Robert A. Heinlein wrote about this, e.g. in Friday. His batteries were called Shipstones and they'd actually ship them from places like the Sahara desert to where people would actually use them. The implication was that they were mostly solar-charged. A flashlight could be powered by a lifetime Shipstone that was charged once and never changed. You may not want to go that far.

One side effect in the book was that the Shipstone company was ridiculously influential. They were part of every sale of electricity, and electricity replaced other power methods like the internal combustion engine. Your open source version might avoid that.

Speculation

Depending on how dense the energy is, this might allow better electrical-based weapons like tasers or lasers. Tasers tend to only have one or two shots with current batteries. Lasers only work when plugged in. They aren't handguns.
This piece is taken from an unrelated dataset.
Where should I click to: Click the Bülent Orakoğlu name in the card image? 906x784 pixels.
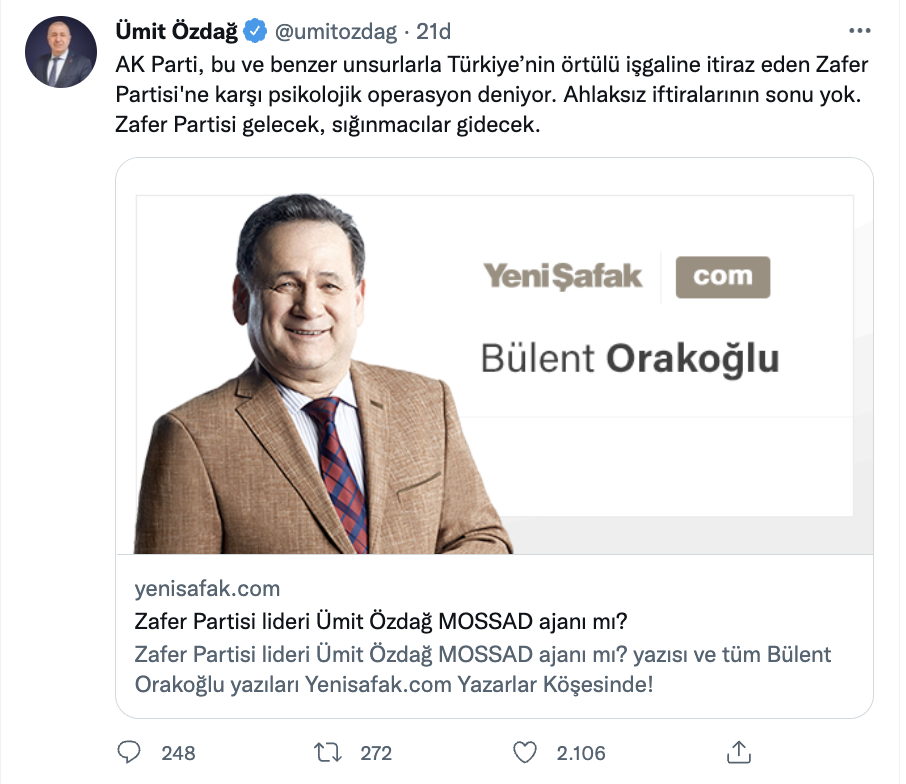tap(629, 359)
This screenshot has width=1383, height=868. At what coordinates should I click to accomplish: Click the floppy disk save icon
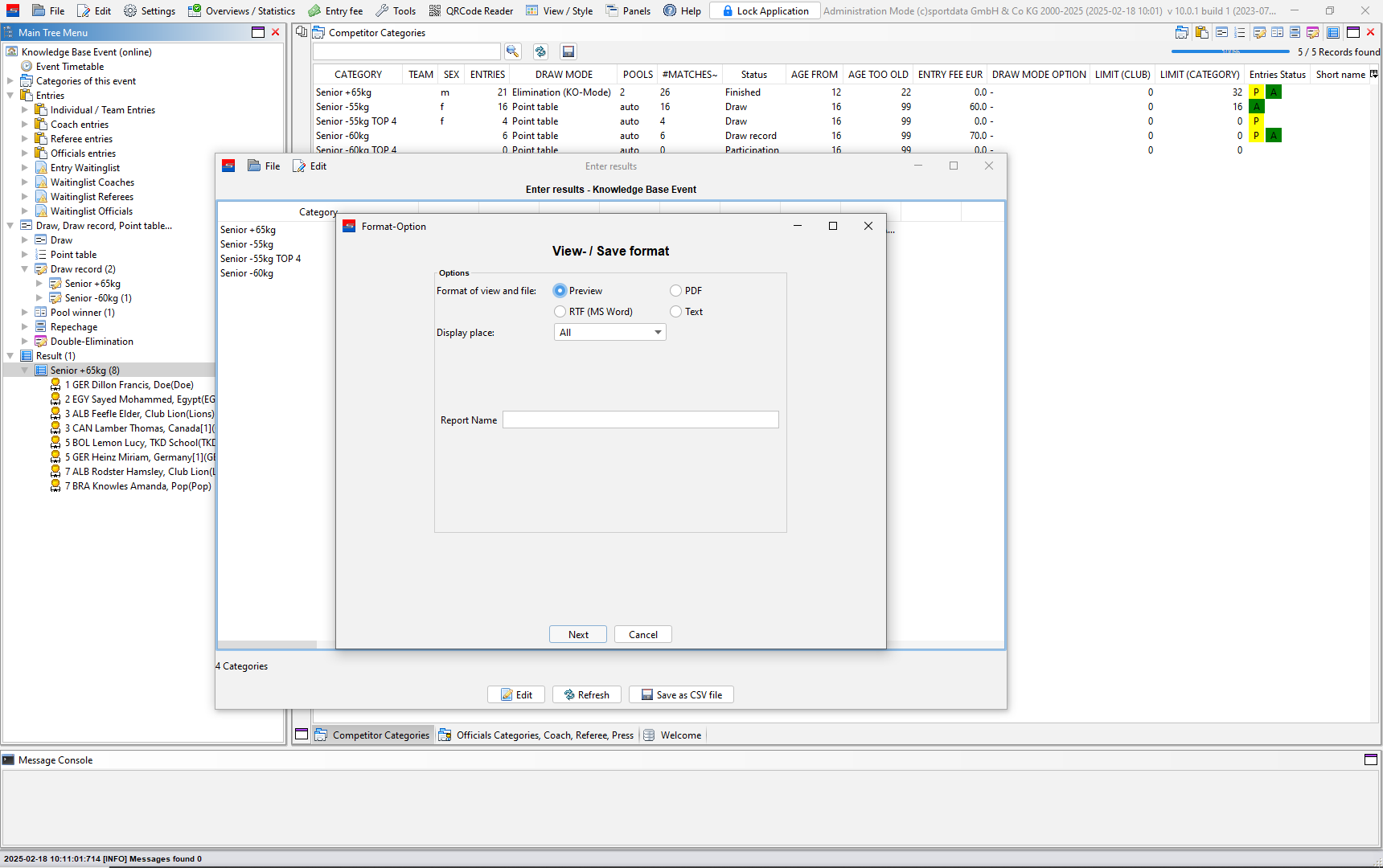[x=568, y=51]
Multishot tasers would almost certainly work. Perhaps there'd be enough power for practical lasers. That might be better as a separate question, as you have specifics on energy density.
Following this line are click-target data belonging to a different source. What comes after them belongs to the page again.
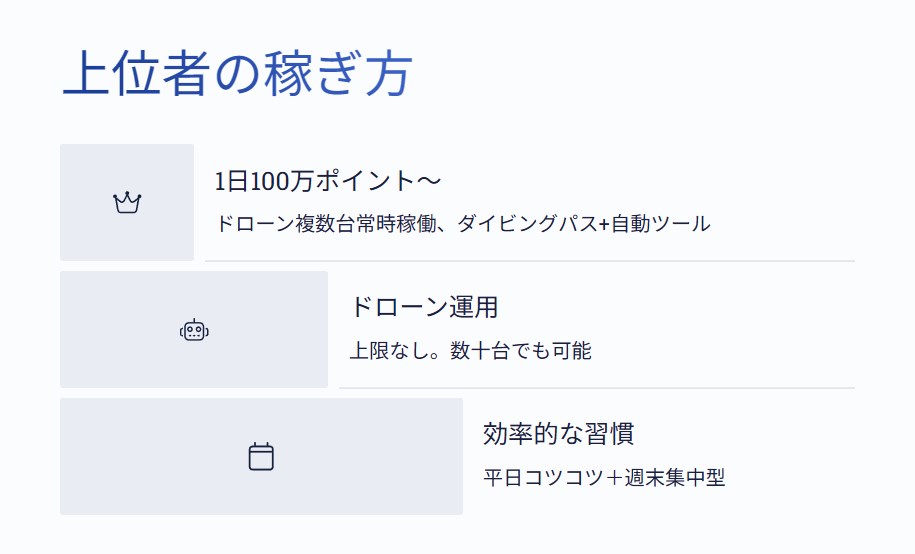The height and width of the screenshot is (554, 915).
Task: Select the text 上限なし。数十台でも可能
Action: tap(470, 350)
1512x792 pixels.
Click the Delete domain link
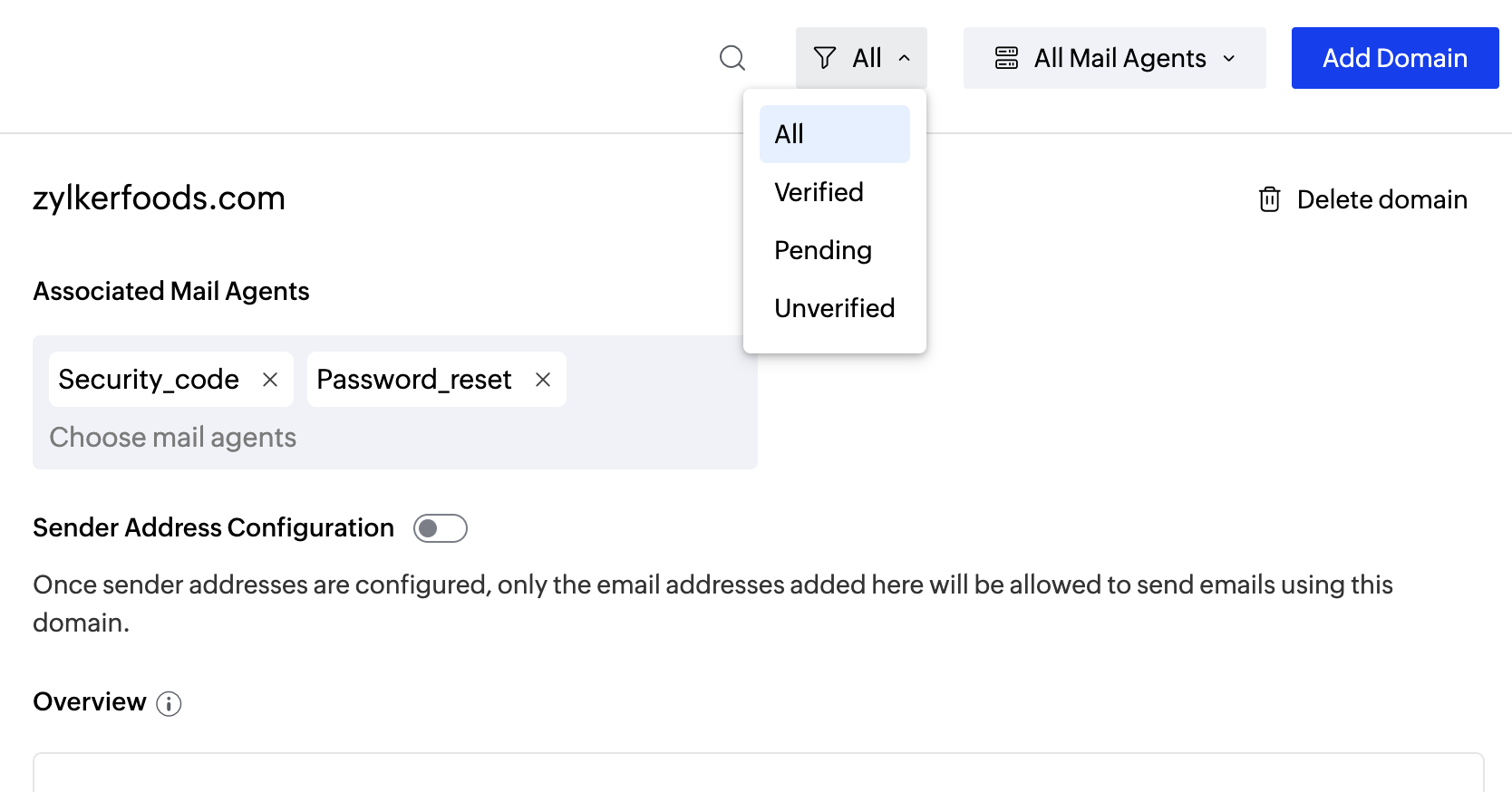pyautogui.click(x=1381, y=199)
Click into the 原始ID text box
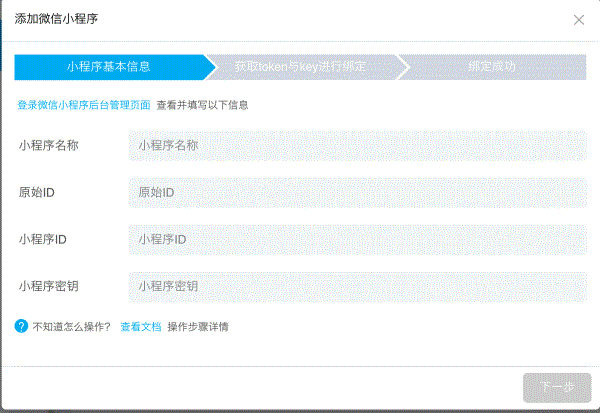The image size is (600, 413). coord(357,192)
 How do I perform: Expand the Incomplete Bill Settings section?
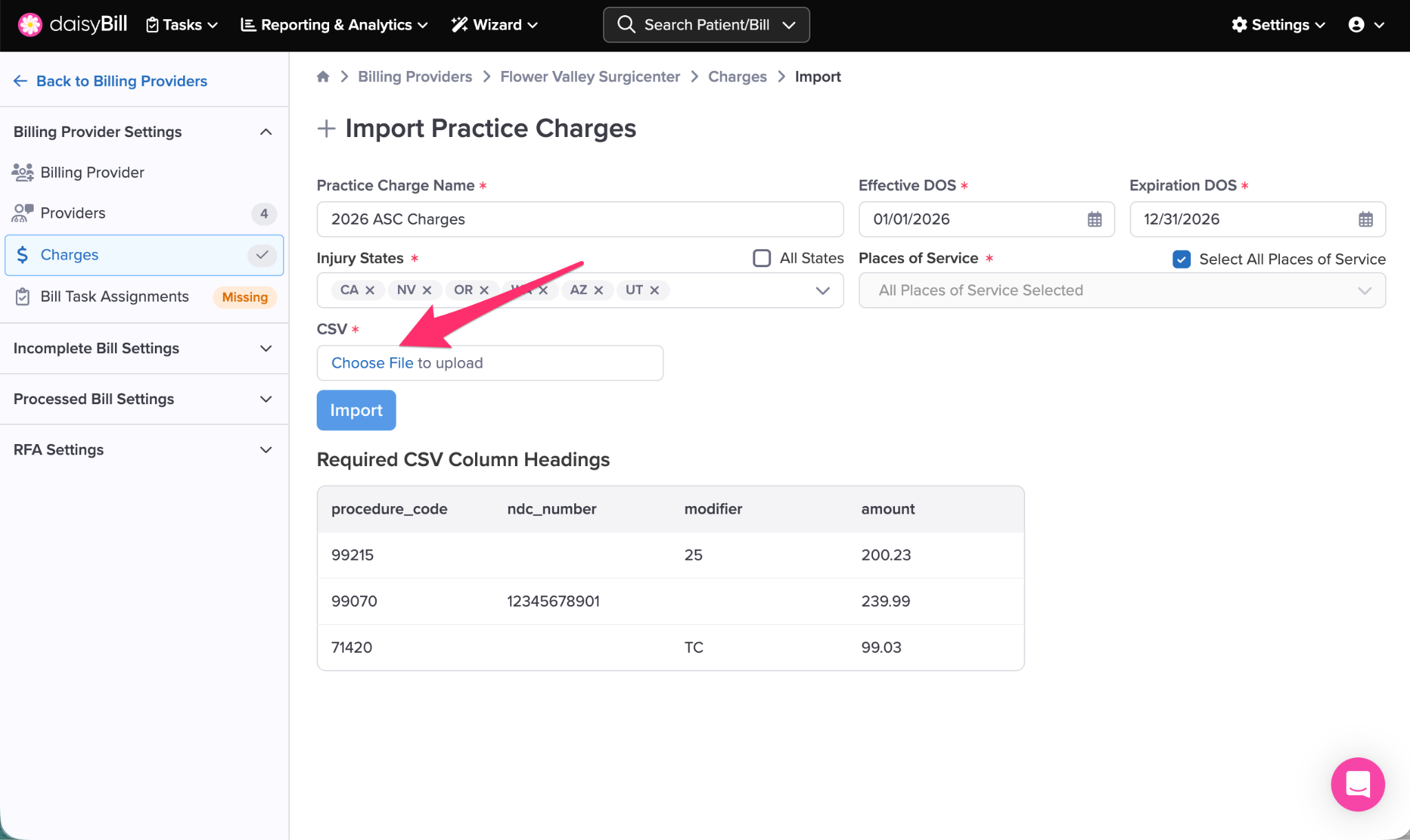pyautogui.click(x=266, y=348)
Each time a power plant is turned on or off (or just adjusted down), it wastes power. There's a threshold below which the fuel is just wasted. So a perfect battery actually helps every type of power generation station, as it reduces the necessity for turning the plant on or off. You only have to turn it off when the batteries are close to full or turn it on when the batteries are close to empty. Even slow-firing nuclear would be able to work on-demand with that so long as there was enough battery capacity.

Solar and wind will never be on-demand. They are supply-driven. We can't make the sun shine or the wind blow. What this does is allow a smoothing out of the supply. With sufficient battery capacity, states like the Dakotas could be self-sufficient on wind. And states like New Mexico and Arizona could be primarily solar. Those are US examples because I don't know global wind examples off hand. These batteries would effectively make solar and wind into baseline power.

Coal and nuclear still make sense as gap power. Put fuel in. Batteries fill up. Unless and until there is enough renewable capacity, they will have a role in power generation.

Petroleum-based generation will go away first. Those sources are more expensive than coal and existing nuclear if all of the generation can be used. Their chief advantage is that they are true on-demand sources. They can be both turned on quickly and adjusted in power generation. But with good enough batteries, that's unnecessary. It can take hours or even days to turn on a power plant if you know when you'll run out of stored energy.

Battery manufacture may move to equatorial regions like the Sahara. They have the solar availability to give the batteries their initial charges. Places like the Dakotas are also possible, as they have high wind capacity.

Social

There are some illegal activities that are tracked by electricity usage. For example, marijuana may be grown under sun lamps indoors. This would eliminate such tracking, as people could buy batteries and do their own transport to the actual location.

There would be job dislocations. Lower petroleum demand is bad for the Middle East and places like the Dakotas and Texas in the US. Some of that will be offset by new renewable-based jobs in wind and solar. Exact effects are somewhat indeterminate.